Ankita Katdare
Ankita Katdare
Computer Science
12 Sep 2015

NIST Researchers Demonstrate How Light Can Be Used To Build 'Molecules'

Star Wars fans, buckle your seat belts. Knowing that the current research work by NIST scientists might some day turn the fictional lightsaber into reality might just blow your mind. Yep. The laser sword that is used as an energy weapon to deflect blaster bolts in the Star Wars Universe could become a real thing. It turns out that a team of theoretical physicists from NIST or National Institute of Standards and Technology (US) has been able to show how 'molecules' made of light may be possible. In their findings, they found that weightless particles of light can be joined into a kind of 'molecule' with its own peculiar force. This is as exciting as it gets.

NIST-Research-Molecules-Light-Photons-Waves

The NIST research work is based on the previous work done by scientists from MIT, Harvard and Caltech. Back in 2013, they demoed a method to bind two photons together so that they are superimposed on top of one another as they travel. That was considered a breakthrough because by combining two photons, possibilities of some day constructing a real-life lightsabers started to feel probable.

The current work by teams from University of Maryland and NIST focuses on theoretically demonstrating how few parameters of the binding process can be tweaked to make the photons travel side by side at a specific distance from each other. This arrangement is similar to the way two H2 atoms sit inside a H2 molecule.

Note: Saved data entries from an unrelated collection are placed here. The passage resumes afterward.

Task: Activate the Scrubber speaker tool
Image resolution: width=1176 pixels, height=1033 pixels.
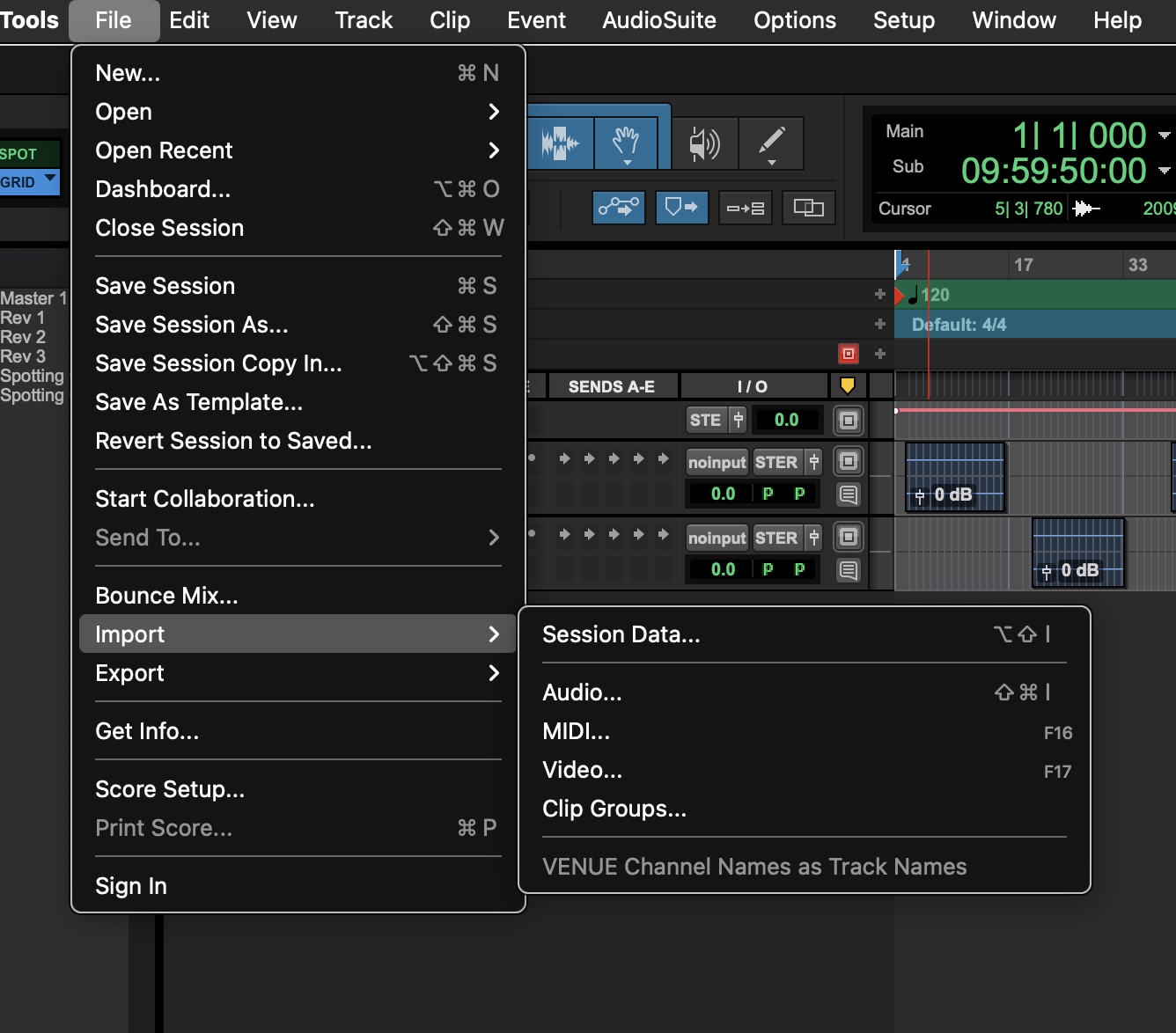Action: [x=704, y=143]
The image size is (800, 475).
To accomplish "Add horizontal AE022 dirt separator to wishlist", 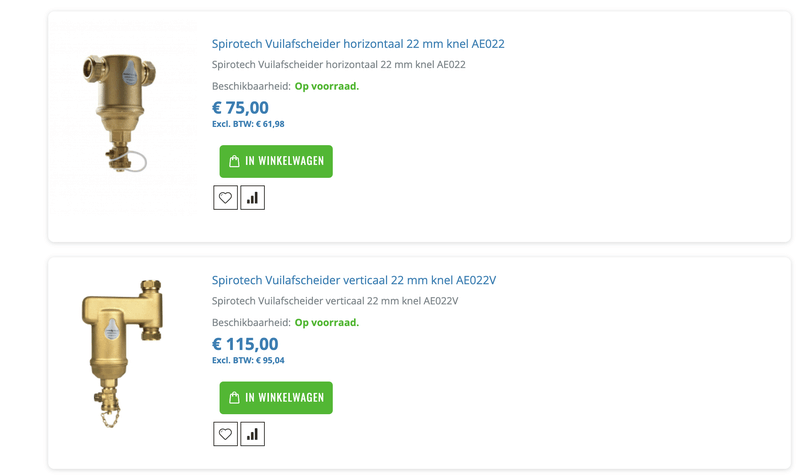I will (x=225, y=198).
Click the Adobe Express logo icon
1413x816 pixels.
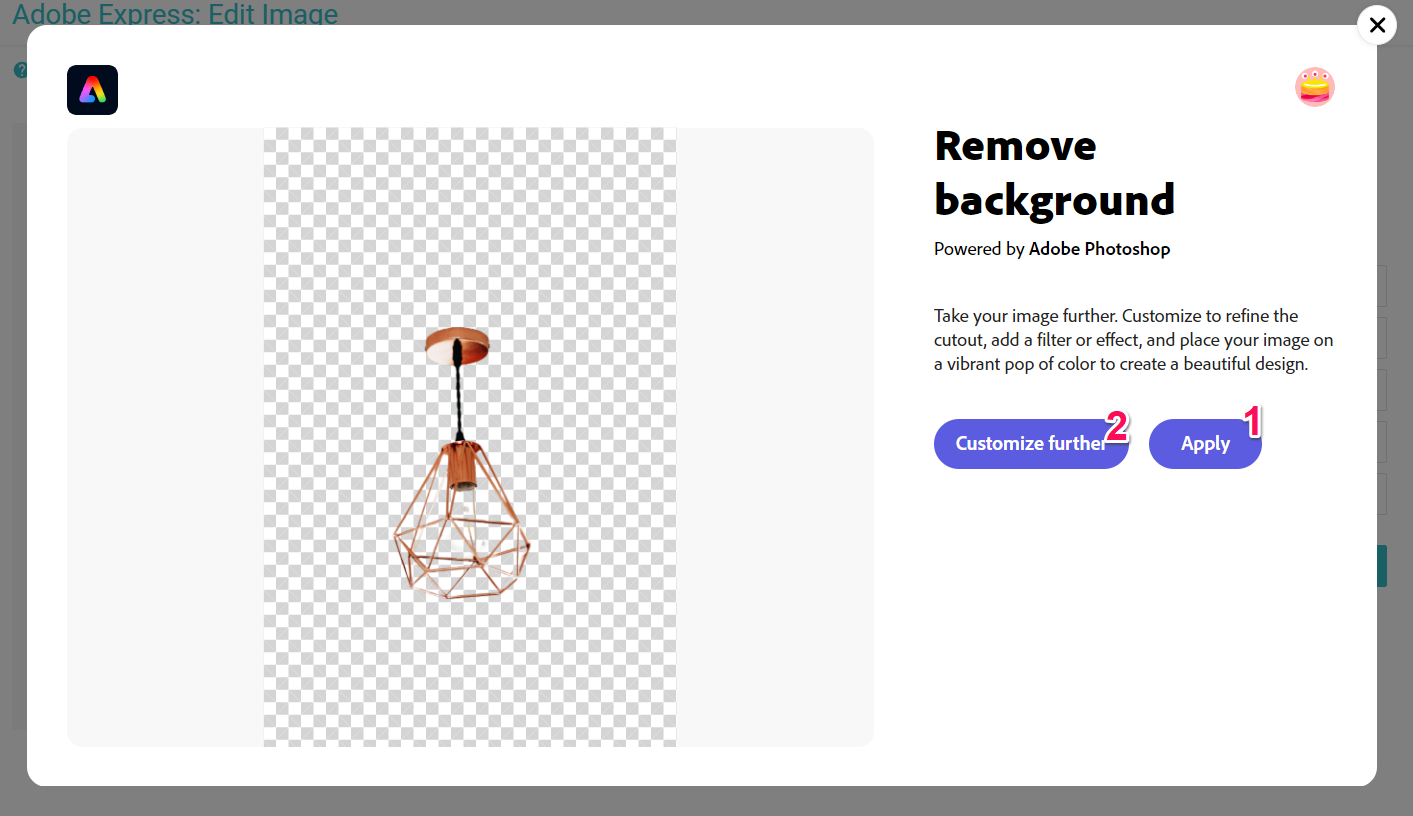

Making it possible to bind two photons at a fixed distance from each other opens up a lot of possibilities. Though the structure that they have now built isn't exactly a molecule, but it's a lot similar. By finding ways to arrange the photons in different ways, scientists could build complex states of light which can turn into more complex objects.

By engineering interactions between adjacent photos, researchers can created a whole lot of advancements in the fields of high-definition imaging or communication technology - two areas that are based on light-based research.

Moving forward, photons in this ingenious arrangement could be put to amazing applications. For instance, they could be used to replace electronic switches to work as information processors in our modern computers. Another application is creating a 'standard candle' that shines only a particular number of photons at a detector.

The NIST scientists are optimistic that further advancements in this technology could result in energy-saving applications in both computer & communication technologies. This could be achieved by replacing light beams & electrons by photons. In fact, Data traveling via fibre optic cables needs to be converted to electrons for processing in computers, a step that involves a lot of electricity usage. Energy losses can be greatly reduced by having photons work in both data transport and processing.

Alexey Gorshkov, a researcher from the NIST team believes that since photons are massless and travel at the speed of light, by learning how to slow & bind them, researchers can unlock a lot of hidden mysteries.